A sine wave is the simplest possible pure tone. It has one frequency, one amplitude, and no harmonics. When a 40 Hz sine wave is sent through a transducer pressed against the body, the body physically oscillates forty times per second at that location. The vibration travels through skin, fat, muscle, fascia, bone, and fluid, and it engages specific sensory receptors, primarily the Pacinian corpuscles, which are tuned to vibration in roughly this frequency range (Bartel & Mosabbir, 2021).

The proposed mechanisms of action include:

  • Activation of muscle spindles and Golgi tendon organs, modulating spinal reflexes and reducing muscle tone (Zeng et al., 2023; Avvantaggiato et al., 2020)
  • Neural entrainment at 40 Hz of gamma-band oscillations associated with attention, memory, and sensory integration (Bartel et al., 2017; Bae et al., 2025)
  • Parasympathetic activation and stress reduction through vagal afferent stimulation (Bartel & Mosabbir, 2021)
  • Analgesic effects via the spinal gate-control pathway (Casale & Hansson, 2022)
  • Improved local blood and lymphatic circulation

None of these mechanisms is fully established.
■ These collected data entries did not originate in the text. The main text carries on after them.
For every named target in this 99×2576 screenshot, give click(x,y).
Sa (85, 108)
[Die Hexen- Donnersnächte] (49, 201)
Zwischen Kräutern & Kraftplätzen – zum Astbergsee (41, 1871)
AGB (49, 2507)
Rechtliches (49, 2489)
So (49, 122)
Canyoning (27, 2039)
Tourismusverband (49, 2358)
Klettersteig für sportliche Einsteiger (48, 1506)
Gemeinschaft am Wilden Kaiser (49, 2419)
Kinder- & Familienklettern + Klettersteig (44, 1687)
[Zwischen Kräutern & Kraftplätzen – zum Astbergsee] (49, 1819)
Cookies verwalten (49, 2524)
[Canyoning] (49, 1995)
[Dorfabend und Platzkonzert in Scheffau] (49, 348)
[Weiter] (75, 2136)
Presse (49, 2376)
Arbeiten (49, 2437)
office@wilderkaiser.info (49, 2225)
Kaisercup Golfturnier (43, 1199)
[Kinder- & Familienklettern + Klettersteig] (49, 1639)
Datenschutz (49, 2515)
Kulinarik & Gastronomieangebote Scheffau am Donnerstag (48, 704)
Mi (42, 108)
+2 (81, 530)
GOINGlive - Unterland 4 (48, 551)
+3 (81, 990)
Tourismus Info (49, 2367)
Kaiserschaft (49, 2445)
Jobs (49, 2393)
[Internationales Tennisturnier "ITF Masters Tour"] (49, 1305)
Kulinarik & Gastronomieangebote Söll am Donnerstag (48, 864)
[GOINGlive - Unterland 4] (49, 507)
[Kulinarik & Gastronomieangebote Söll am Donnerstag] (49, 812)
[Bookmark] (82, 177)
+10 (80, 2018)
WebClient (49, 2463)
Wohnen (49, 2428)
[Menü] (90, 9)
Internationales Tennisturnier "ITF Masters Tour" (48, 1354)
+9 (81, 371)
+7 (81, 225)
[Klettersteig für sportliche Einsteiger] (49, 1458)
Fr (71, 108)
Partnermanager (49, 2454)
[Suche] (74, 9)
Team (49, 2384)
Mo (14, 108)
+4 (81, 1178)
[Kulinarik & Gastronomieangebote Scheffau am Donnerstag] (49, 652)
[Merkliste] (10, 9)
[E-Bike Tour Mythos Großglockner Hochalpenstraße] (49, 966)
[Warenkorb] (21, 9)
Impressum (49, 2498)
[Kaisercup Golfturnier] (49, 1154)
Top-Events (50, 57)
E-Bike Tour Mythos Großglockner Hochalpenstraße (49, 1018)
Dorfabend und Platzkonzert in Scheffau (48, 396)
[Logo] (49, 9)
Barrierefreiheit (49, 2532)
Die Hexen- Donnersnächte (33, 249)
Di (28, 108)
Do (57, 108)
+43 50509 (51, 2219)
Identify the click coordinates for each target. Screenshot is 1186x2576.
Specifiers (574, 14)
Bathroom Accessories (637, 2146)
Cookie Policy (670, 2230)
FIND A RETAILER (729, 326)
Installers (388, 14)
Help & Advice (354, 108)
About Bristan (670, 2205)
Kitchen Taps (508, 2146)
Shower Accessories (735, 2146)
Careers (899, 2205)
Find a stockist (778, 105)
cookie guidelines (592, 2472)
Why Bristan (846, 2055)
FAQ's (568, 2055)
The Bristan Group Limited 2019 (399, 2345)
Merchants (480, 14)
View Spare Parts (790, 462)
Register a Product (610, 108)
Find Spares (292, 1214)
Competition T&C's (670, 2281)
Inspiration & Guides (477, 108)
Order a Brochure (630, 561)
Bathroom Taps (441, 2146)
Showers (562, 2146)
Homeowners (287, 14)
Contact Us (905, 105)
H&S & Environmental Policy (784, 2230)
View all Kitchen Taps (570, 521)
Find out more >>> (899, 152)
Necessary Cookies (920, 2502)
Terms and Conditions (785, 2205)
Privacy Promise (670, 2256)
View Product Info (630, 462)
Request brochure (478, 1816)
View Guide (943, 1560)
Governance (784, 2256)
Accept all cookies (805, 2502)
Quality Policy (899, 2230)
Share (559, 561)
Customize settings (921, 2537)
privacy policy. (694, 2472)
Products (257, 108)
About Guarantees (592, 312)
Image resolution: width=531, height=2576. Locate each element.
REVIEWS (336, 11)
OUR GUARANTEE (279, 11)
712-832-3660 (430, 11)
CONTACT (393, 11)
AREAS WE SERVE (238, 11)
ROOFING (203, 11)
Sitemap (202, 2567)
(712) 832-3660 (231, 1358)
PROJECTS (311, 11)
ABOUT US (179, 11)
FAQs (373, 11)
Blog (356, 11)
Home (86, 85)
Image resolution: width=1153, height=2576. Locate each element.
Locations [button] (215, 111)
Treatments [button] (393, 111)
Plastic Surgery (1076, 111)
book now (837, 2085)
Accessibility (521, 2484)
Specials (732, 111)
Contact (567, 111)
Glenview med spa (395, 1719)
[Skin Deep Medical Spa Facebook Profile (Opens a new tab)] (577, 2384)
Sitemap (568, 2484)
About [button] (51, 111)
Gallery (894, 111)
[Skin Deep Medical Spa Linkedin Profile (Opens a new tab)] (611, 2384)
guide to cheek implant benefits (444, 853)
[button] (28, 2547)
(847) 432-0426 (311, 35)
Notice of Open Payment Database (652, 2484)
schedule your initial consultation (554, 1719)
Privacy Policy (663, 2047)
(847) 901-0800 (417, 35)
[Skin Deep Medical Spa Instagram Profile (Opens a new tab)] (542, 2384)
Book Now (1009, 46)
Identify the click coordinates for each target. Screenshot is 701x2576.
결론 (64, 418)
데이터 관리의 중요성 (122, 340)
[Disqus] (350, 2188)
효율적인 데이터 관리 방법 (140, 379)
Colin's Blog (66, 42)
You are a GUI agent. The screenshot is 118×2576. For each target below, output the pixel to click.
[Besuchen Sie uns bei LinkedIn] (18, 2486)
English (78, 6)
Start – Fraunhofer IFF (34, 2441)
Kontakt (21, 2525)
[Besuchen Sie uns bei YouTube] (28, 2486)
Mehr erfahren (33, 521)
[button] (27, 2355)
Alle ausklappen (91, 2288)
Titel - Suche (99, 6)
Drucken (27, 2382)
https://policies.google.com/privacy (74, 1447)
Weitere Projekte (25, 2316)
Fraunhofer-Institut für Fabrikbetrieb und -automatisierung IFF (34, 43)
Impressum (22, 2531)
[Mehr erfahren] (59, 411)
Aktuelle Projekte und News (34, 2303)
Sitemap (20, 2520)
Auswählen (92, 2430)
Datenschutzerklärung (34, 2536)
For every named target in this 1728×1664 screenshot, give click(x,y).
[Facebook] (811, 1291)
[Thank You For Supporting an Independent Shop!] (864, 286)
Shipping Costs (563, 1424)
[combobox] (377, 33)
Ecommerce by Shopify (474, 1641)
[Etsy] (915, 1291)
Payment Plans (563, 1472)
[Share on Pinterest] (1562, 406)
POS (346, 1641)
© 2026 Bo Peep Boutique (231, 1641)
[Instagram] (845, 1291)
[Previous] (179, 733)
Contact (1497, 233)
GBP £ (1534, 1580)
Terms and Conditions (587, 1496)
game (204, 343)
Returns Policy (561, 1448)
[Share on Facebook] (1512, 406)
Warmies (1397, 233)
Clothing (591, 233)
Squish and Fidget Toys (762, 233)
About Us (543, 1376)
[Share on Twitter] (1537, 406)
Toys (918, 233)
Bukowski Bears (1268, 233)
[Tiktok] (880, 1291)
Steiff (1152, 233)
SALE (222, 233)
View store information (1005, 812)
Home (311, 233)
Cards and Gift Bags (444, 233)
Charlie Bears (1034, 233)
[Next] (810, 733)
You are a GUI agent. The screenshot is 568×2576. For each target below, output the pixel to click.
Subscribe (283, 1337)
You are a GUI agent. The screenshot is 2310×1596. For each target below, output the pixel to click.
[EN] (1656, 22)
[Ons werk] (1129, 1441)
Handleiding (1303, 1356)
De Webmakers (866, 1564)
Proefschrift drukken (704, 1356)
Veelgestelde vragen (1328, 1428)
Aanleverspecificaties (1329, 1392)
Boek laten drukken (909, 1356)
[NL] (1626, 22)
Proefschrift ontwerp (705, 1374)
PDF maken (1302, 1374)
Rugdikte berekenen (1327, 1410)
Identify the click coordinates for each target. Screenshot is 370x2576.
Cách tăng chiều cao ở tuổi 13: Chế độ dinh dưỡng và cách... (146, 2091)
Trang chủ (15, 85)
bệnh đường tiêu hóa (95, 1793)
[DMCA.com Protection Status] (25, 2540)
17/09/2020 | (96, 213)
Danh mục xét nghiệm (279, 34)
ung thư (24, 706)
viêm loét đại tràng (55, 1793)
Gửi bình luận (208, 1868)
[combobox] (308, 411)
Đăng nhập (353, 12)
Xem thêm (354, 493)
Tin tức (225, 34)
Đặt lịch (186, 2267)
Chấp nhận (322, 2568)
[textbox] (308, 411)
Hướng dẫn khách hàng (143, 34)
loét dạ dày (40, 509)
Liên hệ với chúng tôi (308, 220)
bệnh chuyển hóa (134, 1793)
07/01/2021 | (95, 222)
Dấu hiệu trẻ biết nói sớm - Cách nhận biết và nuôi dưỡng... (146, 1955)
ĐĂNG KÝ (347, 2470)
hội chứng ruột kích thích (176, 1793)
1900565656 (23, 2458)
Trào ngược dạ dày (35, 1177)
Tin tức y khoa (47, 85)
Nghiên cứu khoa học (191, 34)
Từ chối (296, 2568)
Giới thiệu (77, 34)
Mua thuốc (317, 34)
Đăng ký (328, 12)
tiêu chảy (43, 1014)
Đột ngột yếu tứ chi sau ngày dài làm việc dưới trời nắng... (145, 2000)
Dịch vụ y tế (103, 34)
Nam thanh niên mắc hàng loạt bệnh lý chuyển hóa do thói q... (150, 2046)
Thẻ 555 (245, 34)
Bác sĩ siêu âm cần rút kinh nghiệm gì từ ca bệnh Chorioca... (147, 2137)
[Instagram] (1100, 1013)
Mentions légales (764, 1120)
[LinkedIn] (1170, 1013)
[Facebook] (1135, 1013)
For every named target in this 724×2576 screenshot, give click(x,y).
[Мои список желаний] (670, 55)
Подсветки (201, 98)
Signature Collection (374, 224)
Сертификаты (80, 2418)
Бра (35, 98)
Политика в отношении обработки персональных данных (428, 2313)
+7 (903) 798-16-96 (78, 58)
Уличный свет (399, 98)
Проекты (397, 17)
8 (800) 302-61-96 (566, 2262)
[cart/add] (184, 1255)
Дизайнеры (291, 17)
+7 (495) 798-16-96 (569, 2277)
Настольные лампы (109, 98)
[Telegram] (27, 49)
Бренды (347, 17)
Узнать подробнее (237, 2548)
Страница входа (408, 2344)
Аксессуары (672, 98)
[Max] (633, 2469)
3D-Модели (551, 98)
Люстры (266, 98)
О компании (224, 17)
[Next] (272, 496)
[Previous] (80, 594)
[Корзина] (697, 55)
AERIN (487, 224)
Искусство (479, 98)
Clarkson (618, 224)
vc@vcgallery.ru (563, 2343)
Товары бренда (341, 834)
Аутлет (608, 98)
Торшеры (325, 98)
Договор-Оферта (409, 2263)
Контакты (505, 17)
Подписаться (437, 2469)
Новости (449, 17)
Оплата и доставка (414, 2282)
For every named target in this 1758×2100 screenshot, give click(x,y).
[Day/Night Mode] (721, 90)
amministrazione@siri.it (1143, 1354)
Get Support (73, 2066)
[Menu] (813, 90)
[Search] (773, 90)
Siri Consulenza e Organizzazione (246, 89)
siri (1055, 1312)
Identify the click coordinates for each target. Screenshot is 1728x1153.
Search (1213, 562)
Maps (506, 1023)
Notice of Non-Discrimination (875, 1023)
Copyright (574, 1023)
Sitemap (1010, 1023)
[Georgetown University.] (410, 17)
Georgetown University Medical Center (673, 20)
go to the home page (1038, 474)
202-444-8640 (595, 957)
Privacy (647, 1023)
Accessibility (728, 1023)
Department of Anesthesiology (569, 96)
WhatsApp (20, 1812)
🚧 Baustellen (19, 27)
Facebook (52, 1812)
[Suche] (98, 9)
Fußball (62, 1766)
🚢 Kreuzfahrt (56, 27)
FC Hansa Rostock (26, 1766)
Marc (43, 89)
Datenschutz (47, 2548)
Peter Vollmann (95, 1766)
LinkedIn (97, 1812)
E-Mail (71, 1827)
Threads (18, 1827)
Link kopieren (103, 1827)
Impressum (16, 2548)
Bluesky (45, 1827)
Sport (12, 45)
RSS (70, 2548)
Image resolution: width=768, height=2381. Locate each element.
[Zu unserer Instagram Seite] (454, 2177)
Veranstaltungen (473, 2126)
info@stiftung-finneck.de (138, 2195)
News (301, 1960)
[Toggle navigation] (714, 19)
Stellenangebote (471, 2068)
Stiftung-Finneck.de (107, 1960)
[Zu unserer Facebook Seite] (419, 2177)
All of them have supporting work. The Research page covers what is known and what is still in question.

amplitude wavelength 40 Hz 40 cycles / second

How the therapy is delivered

Bed

Full-length vibroacoustic beds have multiple embedded transducers spaced along the length of the spine. They are used for whole-body sessions and are the most common form factor in clinical VAT research. Session length: typically 20–30 min.

Chair or Lounger

Recliners and physioacoustic chairs concentrate vibration along the back, seat, and head. They are used in outpatient clinics, dental and oncology settings, and consumer wellness spaces. Session length: typically 20–30 min.

Mat

Portable vibroacoustic mats are a lower-cost, mobile option and are frequently used in schools, therapy offices, and private homes. They are generally lighter amplitude than beds. Session length: typically 15–30 min.

Handheld Transducer

Localized handheld or wearable transducers are used for focal vibration on a specific muscle or joint. This overlaps with what the rehabilitation literature calls "focal muscle vibration" (fMV) and is studied for post-stroke spasticity and motor recovery (Giorgi, Donati, Platano, & Tedeschi, 2024; Toscano et al., 2020).

If you have a pacemaker, ICD, cochlear implant, deep brain stimulator, vagus nerve stimulator, or spinal cord stimulator… do not receive vibroacoustic therapy without explicit clearance from the device manufacturer and your treating physician. See Safety and Contraindications for more.